Since the dunes developed a few thousand years ago, a light-colored form of the normally dark-shaded eastern fence lizard (Sceloporus undulates) has arisen that blends in with the landscape.
The change in hue can produce confusion over sex-recognition signals, Jeanne Robertson of the University of Idaho in Moscow reported June 27 at the Evolution 2010 meeting. At least it did when she and an associate arranged encounters between pale White Sands lizards and their darker cousins from the area surrounding the dunes.
Whenever she and University of Idaho colleague Erica Bree Rosenblum put a pale male lizard and a male from dark soil together, the dark lizard gets ready to fight, positioning himself sideways and showing off his bulk and his blue belly. He does some menacing push-ups and prepares for the head-butting and tail-whipping common in aggressive lizard encounters.
Meanwhile, the pale lizard starts wooing, making rapid shuddering movements and starting little romantic chases. So what might have been a territorial fight becomes “a very confused dark-soil male trying to engage in combat despite being courted,” Robertson said.
The confusion appears to arise from the blue belly splotches that both light and dark forms use as handy clues in social situations, Robertson said. The pale males now sport bigger patches than their darker counterparts, whose more modest blue blotches are more like those of sand dune-living females. Thus male light-colored lizards probably perceive their darker brethren as female — or at least as female enough to court.
This confusion looks as if it develops as an indirect effect of dodging predators through camouflage. That roundabout origin is “the most interesting part,” says evolutionary biologist Liam Revell of the National Evolutionary Synthesis Center in Durham, N.C.

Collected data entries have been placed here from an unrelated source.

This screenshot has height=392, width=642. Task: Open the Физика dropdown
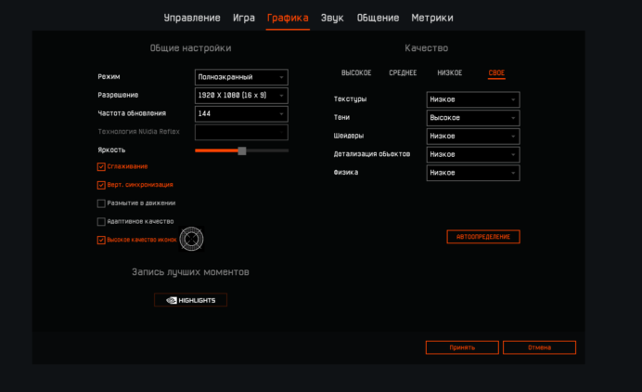[x=473, y=173]
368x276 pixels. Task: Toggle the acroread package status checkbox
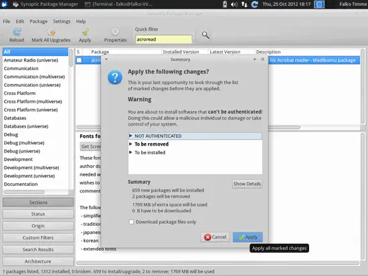pyautogui.click(x=79, y=60)
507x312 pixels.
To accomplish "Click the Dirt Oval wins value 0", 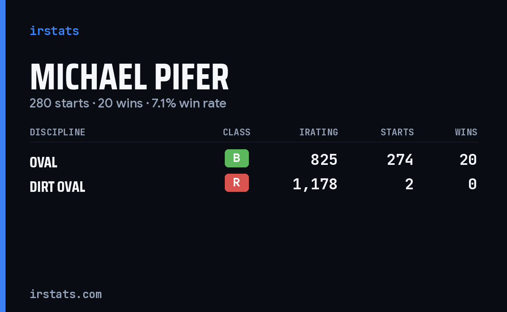I will coord(473,184).
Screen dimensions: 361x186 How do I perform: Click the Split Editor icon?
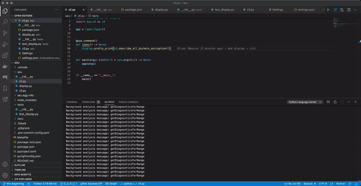click(349, 10)
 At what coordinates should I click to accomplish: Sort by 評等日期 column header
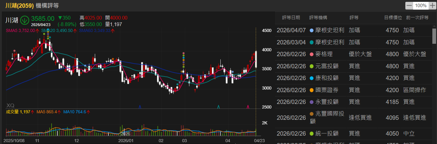click(291, 18)
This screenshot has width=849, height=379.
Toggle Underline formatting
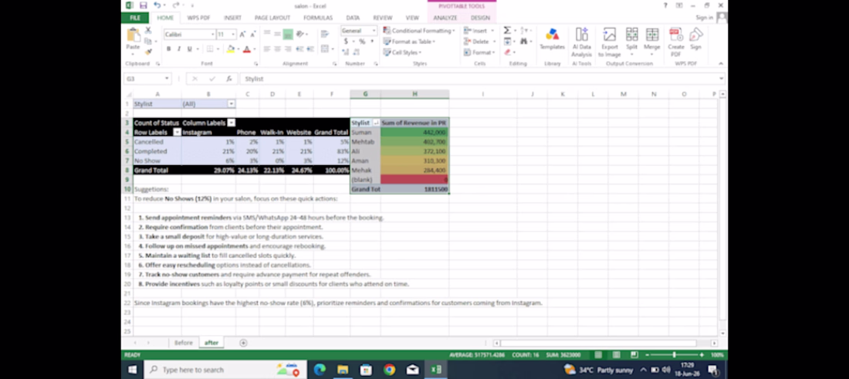coord(190,49)
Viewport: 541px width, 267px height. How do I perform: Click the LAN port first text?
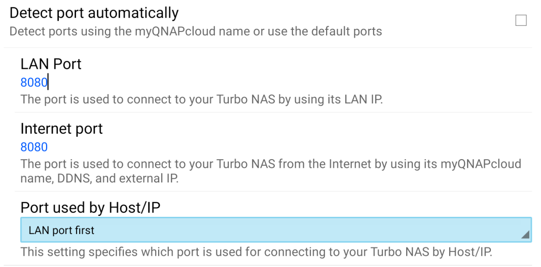61,231
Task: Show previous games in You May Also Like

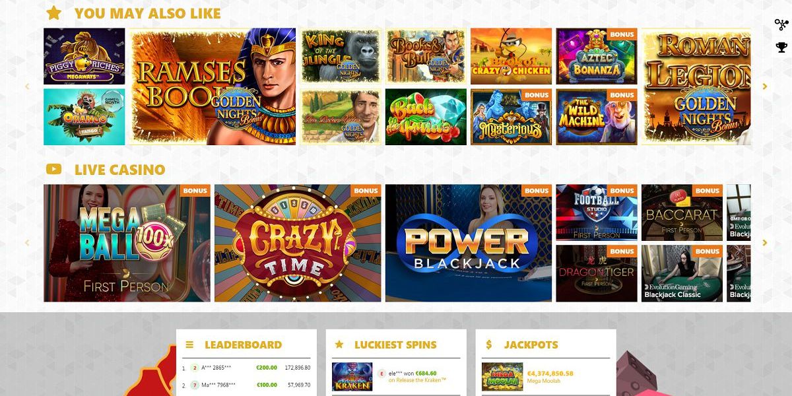Action: click(x=27, y=86)
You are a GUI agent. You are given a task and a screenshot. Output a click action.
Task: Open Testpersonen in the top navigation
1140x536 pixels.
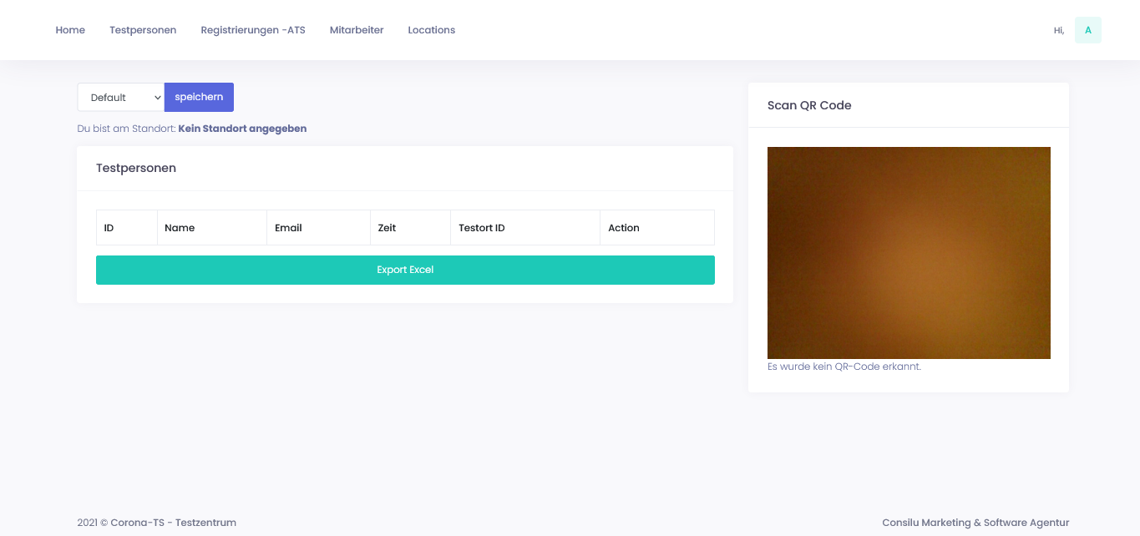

Aside from causing amusing problems with courtship, there’s a deeper message here, says Jonathan Losos of Harvard University. Sex-identification miscues can make it less likely for members of different populations to mate if they happen to meet. “As a result, adaptation to different environments may have the incidental effect of leading to reproductive isolation, and hence the origin of distinct species,” he says.